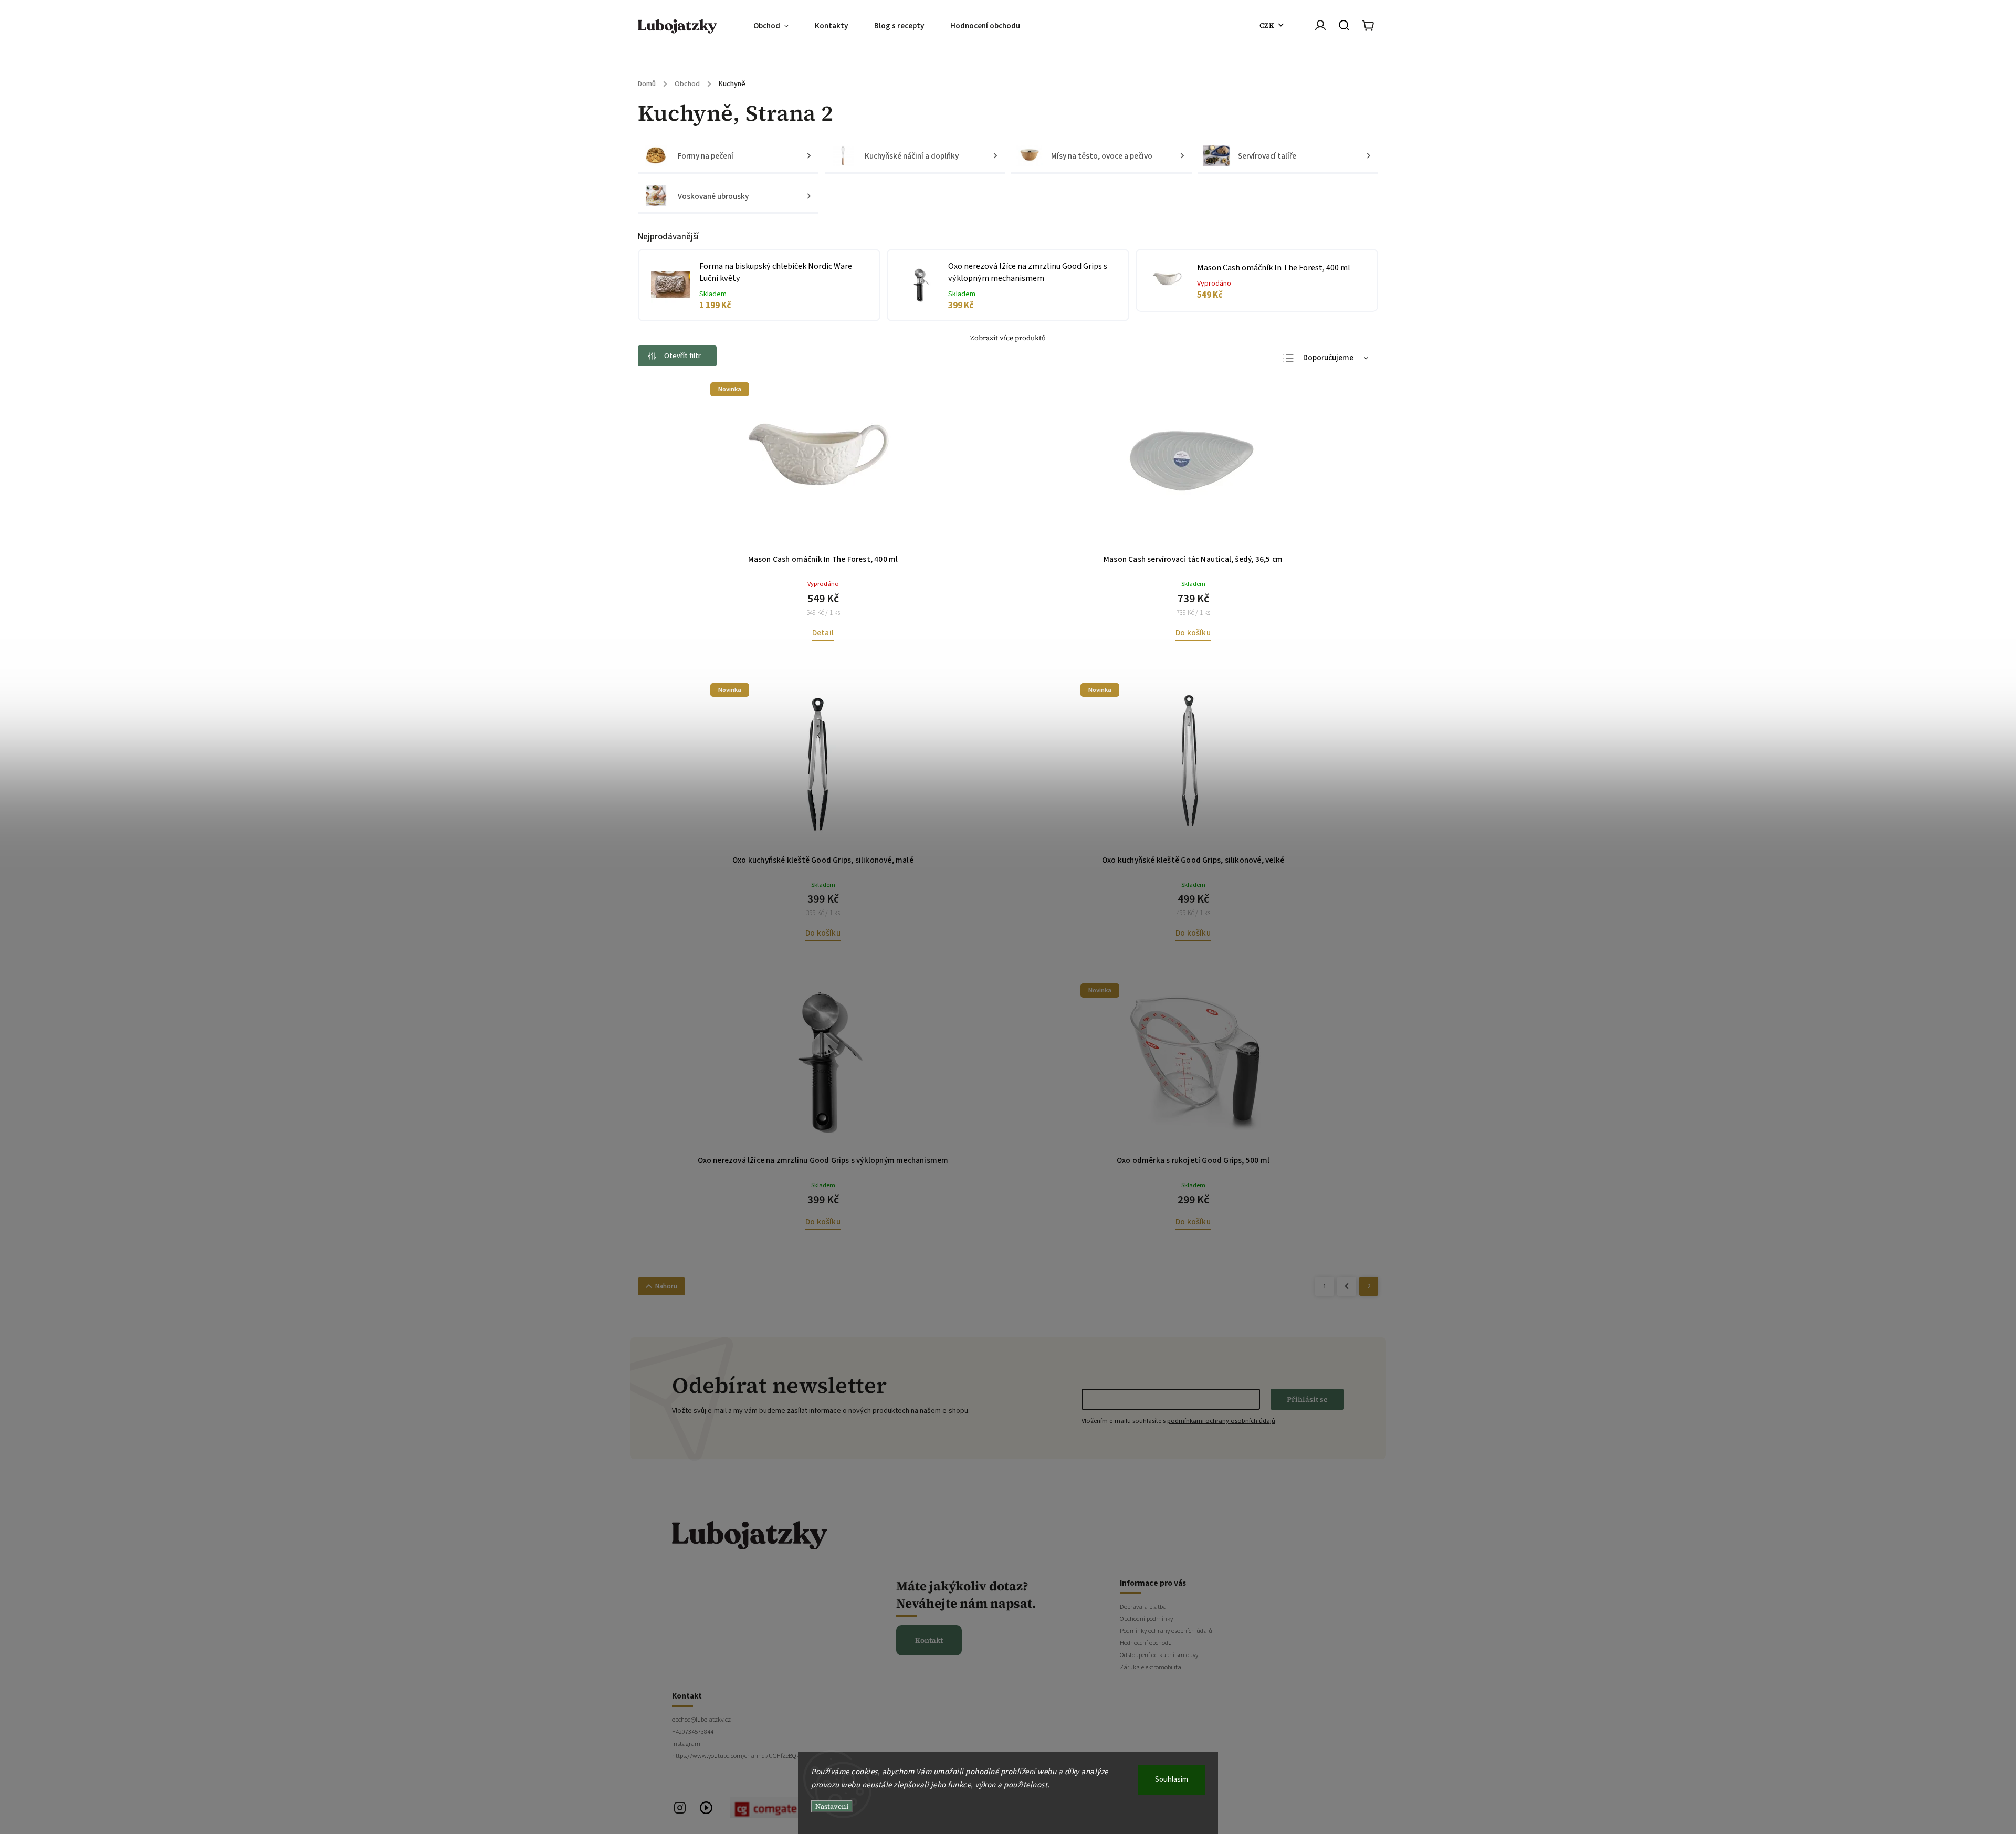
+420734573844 (692, 1731)
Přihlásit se (1307, 1399)
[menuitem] (777, 26)
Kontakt (929, 1640)
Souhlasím (1171, 1779)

> Work order
Wherever a picture appears, omit it; copy the rest of the data exactly.

> Output below
+420734573844 (692, 1731)
Přihlásit se (1307, 1399)
[menuitem] (777, 26)
Kontakt (929, 1640)
Souhlasím (1171, 1779)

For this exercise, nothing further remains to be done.